Output word for word the lines from the one with "集团总部新闻 (80, 1686)" to the final line of the data, both ends included, but skip the pictures.

※

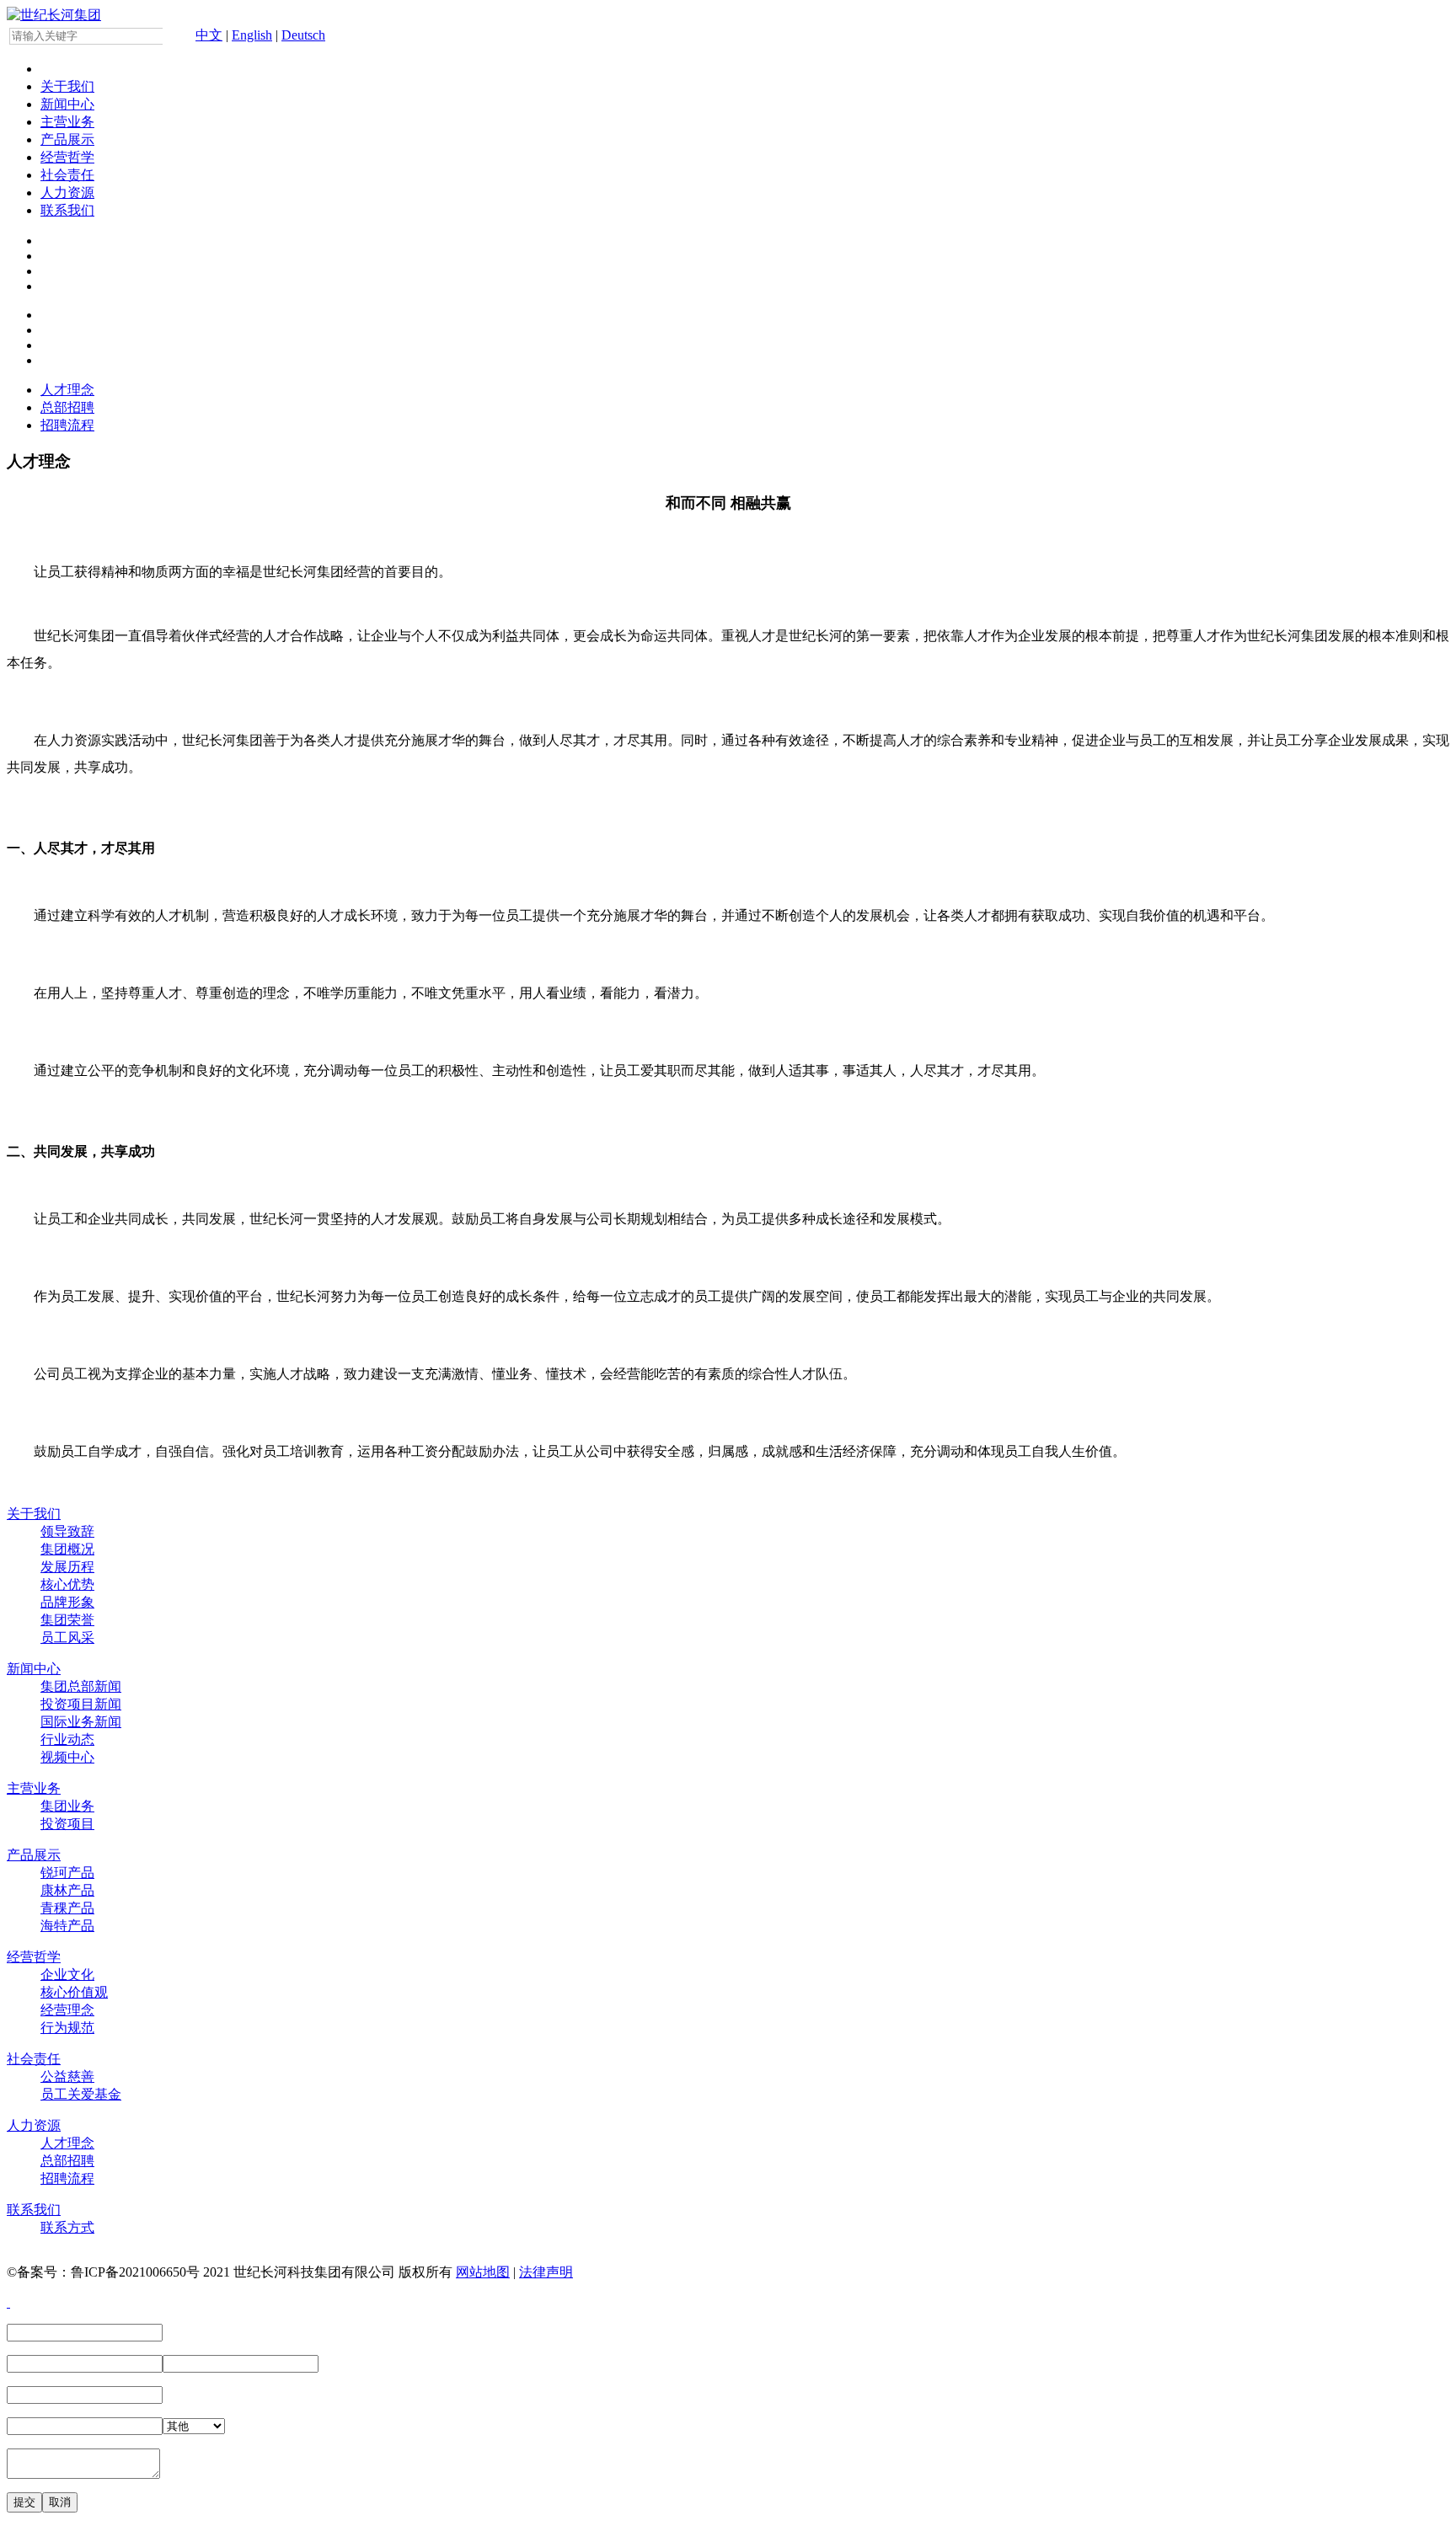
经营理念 (67, 2010)
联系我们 (67, 210)
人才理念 (67, 390)
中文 (208, 35)
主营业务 (67, 122)
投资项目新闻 (80, 1704)
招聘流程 (67, 425)
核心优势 (67, 1584)
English (252, 35)
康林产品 (67, 1890)
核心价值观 (74, 1992)
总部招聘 (67, 407)
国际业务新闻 (80, 1722)
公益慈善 (67, 2076)
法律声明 (546, 2272)
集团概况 (67, 1549)
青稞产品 (67, 1908)
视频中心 (67, 1757)
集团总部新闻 (80, 1686)
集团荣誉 (67, 1620)
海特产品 (67, 1926)
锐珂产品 (67, 1872)
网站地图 (483, 2272)
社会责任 (67, 175)
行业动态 (67, 1739)
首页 (53, 69)
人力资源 (67, 192)
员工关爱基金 (80, 2094)
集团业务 (67, 1806)
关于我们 (67, 86)
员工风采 (67, 1637)
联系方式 (67, 2227)
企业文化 (67, 1974)
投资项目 (67, 1824)
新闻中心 (67, 104)
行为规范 (67, 2027)
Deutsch (303, 35)
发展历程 (67, 1567)
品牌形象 (67, 1602)
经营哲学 (67, 157)
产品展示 (67, 139)
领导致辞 (67, 1531)
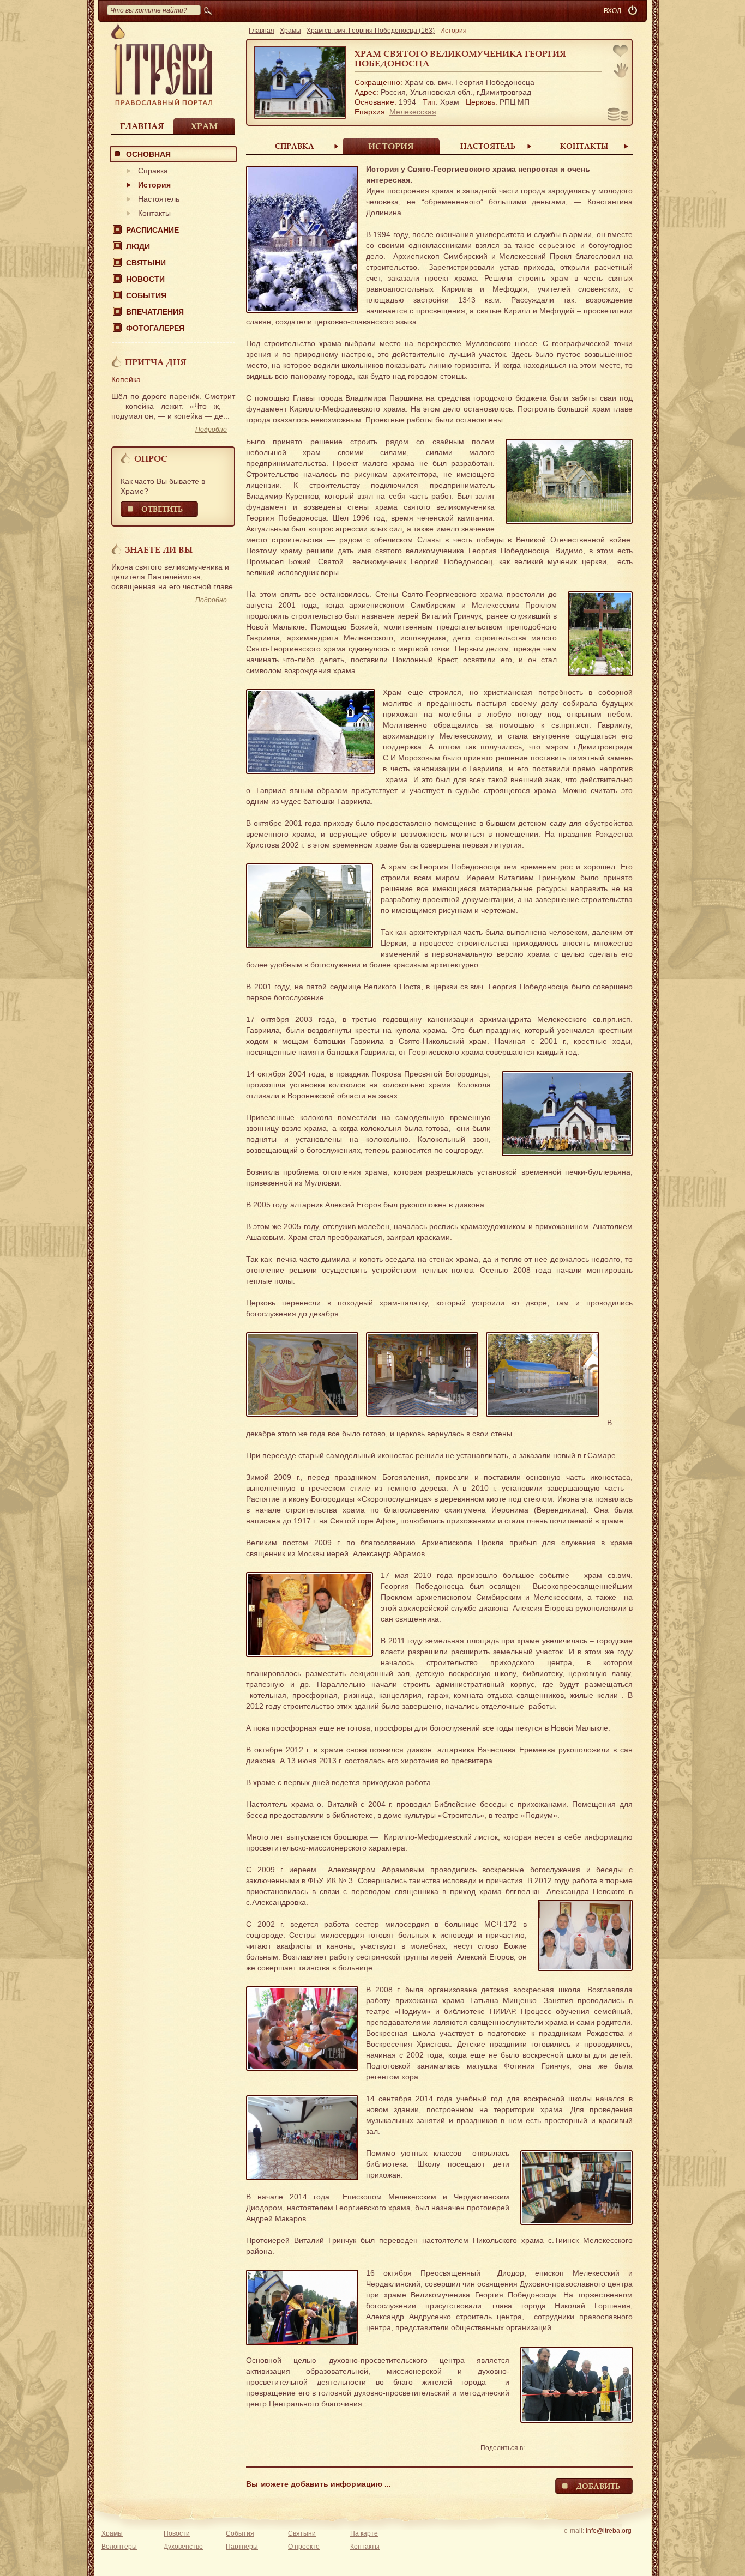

※

[Output below]:
集团总部新闻 (80, 1686)
集团荣誉 (67, 1620)
海特产品 (67, 1926)
锐珂产品 (67, 1872)
网站地图 (483, 2272)
社会责任 (67, 175)
行业动态 (67, 1739)
首页 (53, 69)
人力资源 (67, 192)
员工关爱基金 (80, 2094)
集团业务 (67, 1806)
关于我们 (67, 86)
员工风采 (67, 1637)
联系方式 (67, 2227)
企业文化 (67, 1974)
投资项目 (67, 1824)
新闻中心 (67, 104)
行为规范 (67, 2027)
Deutsch (303, 35)
发展历程 (67, 1567)
品牌形象 (67, 1602)
经营哲学 (67, 157)
产品展示 (67, 139)
领导致辞 (67, 1531)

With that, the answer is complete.